The company produced $26 million in operating cash flow over the trailing 12-months, which is around 6% of its market cap. The company also boasts a high operating margin at 83%, so its dividend should remain stable for some time.
Stock Performance and Dividend. Over the past five years, the stock hasn’t budged from its trading range of $5.50-$6.50. That’s a very tight range to trade in for such a small-cap company. That said, the company’s agency MBS portfolio is pretty airtight in terms of risk. There just isn’t much here, which means investors aren’t on board for price appreciation, they are on board for the dividend.
Currently, BlackRock yields 6.8% annually. That’s an attractive yield for a stock that hasn’t ever traded 10% below its current price. To put that another way: In 31 years of public trading, the stock has never gone below $5.50, and earlier in the decade it was trading above $7. So investors can capture 6.8% per year for a stock that is highly unlikely to drop more than 10% from its current level – and that’s in a worst-case scenario.
An investment in BlackRock won’t make you rich, since the stock isn’t likely to double or triple (or even gain 50%). But it presents a stable opportunity to secure a high fixed income interest rate for many years to come. That said, the stock is up a healthy 10% YTD. However, 4Q18 saw the stock dip to just above its all-time lows as the entire market cratered. Going back a bit further, the stock has returned to its January 2018 trading level – which should be fine for investors, because the strategy with BlackRock is buy-and-hold, and keep collecting those dividend payments.

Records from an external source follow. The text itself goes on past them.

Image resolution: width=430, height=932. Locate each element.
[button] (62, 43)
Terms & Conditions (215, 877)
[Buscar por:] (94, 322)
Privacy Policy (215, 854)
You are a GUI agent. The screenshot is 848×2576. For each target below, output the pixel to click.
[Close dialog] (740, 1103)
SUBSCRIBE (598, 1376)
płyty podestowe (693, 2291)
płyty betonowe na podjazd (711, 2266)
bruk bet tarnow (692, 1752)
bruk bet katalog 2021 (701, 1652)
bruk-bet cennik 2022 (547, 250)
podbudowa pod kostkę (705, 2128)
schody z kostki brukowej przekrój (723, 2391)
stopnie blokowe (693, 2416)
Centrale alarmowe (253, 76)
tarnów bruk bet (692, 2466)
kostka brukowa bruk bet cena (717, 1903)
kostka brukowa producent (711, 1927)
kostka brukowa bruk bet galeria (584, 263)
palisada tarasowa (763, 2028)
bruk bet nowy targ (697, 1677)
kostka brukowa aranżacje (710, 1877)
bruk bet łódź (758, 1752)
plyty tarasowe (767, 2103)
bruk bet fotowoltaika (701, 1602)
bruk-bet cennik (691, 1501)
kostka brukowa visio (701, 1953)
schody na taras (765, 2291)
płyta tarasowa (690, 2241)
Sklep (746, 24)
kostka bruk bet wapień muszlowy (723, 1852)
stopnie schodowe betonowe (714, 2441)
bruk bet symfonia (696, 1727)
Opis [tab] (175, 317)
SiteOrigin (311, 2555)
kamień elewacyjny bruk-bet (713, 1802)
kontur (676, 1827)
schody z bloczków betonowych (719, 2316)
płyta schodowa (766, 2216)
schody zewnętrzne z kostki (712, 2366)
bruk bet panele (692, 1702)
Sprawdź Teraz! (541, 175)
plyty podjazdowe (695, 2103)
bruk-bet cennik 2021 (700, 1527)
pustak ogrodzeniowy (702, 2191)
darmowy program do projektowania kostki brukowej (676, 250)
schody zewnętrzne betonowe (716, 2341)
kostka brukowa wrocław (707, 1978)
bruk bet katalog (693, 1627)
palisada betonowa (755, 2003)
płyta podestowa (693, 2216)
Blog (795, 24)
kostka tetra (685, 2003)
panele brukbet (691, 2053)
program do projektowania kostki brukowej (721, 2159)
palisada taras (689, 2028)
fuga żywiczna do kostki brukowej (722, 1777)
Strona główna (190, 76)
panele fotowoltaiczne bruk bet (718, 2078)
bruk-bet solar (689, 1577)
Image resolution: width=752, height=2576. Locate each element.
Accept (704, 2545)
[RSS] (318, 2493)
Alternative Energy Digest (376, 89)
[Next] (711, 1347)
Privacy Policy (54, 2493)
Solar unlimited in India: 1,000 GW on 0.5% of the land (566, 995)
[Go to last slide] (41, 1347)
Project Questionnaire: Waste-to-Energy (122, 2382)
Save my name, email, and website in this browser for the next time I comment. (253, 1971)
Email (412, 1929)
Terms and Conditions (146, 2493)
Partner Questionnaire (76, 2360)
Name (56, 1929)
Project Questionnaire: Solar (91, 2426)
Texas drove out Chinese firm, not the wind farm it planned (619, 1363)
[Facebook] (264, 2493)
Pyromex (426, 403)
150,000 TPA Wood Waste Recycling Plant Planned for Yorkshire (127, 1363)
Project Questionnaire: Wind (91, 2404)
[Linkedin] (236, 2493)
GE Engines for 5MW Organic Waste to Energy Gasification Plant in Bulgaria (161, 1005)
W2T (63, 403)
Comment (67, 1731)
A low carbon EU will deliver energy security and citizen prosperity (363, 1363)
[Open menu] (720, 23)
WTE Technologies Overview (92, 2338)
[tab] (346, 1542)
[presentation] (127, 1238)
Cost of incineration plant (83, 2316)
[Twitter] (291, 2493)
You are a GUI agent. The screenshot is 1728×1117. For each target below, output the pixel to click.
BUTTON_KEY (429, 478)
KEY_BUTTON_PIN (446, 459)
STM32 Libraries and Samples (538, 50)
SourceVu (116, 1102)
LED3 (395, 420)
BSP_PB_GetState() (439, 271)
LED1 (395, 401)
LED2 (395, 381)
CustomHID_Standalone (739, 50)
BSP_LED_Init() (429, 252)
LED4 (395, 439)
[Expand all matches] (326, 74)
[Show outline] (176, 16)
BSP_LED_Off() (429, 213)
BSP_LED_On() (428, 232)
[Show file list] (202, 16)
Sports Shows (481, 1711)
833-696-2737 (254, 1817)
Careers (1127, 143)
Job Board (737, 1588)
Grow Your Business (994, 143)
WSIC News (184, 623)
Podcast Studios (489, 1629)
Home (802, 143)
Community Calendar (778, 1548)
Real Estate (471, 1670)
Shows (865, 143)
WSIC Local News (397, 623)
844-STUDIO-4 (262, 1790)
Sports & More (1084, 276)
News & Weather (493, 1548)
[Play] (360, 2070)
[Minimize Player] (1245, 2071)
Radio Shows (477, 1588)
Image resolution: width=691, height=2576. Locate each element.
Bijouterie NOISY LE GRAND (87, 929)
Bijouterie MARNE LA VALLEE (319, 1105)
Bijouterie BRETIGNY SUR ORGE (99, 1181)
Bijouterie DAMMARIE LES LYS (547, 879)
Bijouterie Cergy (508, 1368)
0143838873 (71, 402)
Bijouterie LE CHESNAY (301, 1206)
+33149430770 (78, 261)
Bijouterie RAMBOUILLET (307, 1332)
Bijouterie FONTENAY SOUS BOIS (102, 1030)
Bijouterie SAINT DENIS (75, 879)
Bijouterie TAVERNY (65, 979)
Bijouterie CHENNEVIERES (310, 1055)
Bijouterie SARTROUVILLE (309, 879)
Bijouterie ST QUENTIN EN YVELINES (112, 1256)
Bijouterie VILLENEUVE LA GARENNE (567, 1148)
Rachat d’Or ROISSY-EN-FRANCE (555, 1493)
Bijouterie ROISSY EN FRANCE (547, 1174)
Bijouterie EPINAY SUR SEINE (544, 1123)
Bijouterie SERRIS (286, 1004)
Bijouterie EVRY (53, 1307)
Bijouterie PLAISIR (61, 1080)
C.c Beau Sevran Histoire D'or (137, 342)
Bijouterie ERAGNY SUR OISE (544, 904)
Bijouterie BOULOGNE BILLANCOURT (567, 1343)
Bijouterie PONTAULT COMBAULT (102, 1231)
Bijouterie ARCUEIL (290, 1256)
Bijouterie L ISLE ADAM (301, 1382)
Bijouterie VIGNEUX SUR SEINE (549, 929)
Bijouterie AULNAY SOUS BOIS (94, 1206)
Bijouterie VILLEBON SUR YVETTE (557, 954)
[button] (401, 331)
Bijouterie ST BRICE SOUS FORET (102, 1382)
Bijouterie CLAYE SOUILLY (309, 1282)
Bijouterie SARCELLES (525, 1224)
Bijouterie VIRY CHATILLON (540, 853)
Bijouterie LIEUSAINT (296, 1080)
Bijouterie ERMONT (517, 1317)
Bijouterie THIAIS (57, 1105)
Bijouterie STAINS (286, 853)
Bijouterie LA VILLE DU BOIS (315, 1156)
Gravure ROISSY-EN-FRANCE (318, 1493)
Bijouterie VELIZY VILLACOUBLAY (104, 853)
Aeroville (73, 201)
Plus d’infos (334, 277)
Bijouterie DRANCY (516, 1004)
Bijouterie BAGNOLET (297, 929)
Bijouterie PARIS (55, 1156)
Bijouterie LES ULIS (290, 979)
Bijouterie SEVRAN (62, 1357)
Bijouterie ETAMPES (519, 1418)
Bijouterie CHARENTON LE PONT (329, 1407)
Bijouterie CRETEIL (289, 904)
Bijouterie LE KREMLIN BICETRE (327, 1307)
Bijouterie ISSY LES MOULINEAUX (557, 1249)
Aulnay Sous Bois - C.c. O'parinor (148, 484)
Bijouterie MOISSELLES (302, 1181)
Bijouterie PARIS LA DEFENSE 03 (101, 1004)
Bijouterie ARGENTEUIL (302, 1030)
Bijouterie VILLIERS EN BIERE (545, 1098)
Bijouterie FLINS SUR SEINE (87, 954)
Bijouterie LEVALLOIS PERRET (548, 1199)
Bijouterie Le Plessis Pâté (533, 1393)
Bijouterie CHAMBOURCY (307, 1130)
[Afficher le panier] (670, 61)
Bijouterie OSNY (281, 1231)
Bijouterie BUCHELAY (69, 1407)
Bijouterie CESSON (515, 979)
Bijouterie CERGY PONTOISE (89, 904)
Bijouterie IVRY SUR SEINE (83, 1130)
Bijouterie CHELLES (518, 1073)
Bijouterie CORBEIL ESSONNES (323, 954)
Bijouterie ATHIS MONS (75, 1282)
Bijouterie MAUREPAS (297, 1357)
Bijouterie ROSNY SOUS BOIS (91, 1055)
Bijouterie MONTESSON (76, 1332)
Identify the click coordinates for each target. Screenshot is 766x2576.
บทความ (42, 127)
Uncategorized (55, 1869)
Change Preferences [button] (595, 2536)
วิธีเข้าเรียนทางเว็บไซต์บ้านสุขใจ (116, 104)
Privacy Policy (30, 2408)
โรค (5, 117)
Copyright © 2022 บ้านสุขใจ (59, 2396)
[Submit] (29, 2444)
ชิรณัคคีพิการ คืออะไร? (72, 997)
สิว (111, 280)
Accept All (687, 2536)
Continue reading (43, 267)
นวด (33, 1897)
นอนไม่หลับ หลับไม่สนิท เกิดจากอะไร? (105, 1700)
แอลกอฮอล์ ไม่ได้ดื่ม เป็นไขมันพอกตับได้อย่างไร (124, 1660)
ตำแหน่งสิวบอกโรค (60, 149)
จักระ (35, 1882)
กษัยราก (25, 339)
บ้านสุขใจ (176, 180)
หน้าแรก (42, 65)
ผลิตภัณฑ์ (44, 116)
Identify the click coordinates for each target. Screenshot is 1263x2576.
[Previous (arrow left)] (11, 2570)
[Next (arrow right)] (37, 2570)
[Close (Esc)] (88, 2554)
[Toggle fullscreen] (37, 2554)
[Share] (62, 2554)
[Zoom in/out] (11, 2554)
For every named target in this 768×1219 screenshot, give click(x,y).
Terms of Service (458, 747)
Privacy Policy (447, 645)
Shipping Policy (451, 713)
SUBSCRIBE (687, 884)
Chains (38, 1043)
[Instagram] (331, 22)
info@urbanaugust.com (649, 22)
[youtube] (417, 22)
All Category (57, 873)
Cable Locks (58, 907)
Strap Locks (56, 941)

BMR Take: The name of the game here is defense. When the market faces downward pressure, it’s time to look at stocks that aren’t going to move the needle in either direction, and instead facilitate a healthy annual yield. BlackRock is exactly that. Perhaps the most important quality of this stock – and one that bears repeating – is that it is currently trading just 10% above its all-time low. This is a company that has been through both the Tech bubble burst of 2000 and The Great Recession of 2008, and yet still has never traded below $5.50. So even if the Chicken Littles of the world are correct, and a recession is indeed imminent, the downside risk here is extremely low. Meanwhile, investors will be rewarded with nearly 7% per year on their invested capital. So even if the stock dips to all-time lows - $5.50 – it should only take two years to recoup that money and start earning profit. And that’s assuming the stock stays at its all-time low and doesn’t recover.
We’re just giving you the worst-case scenario here to illustrate how it’s not really that bad. The more likely scenario is that the stock continues its upswing and finds a trading range at the mid-$6 level, and sits there for some time. During that time, investors earn their fixed income and stay safely away from the other more volatile sectors.
Portfolio diversification is always key, but in times of uncertainty it is even more key. An investment in BlackRock achieves some much needed diversification.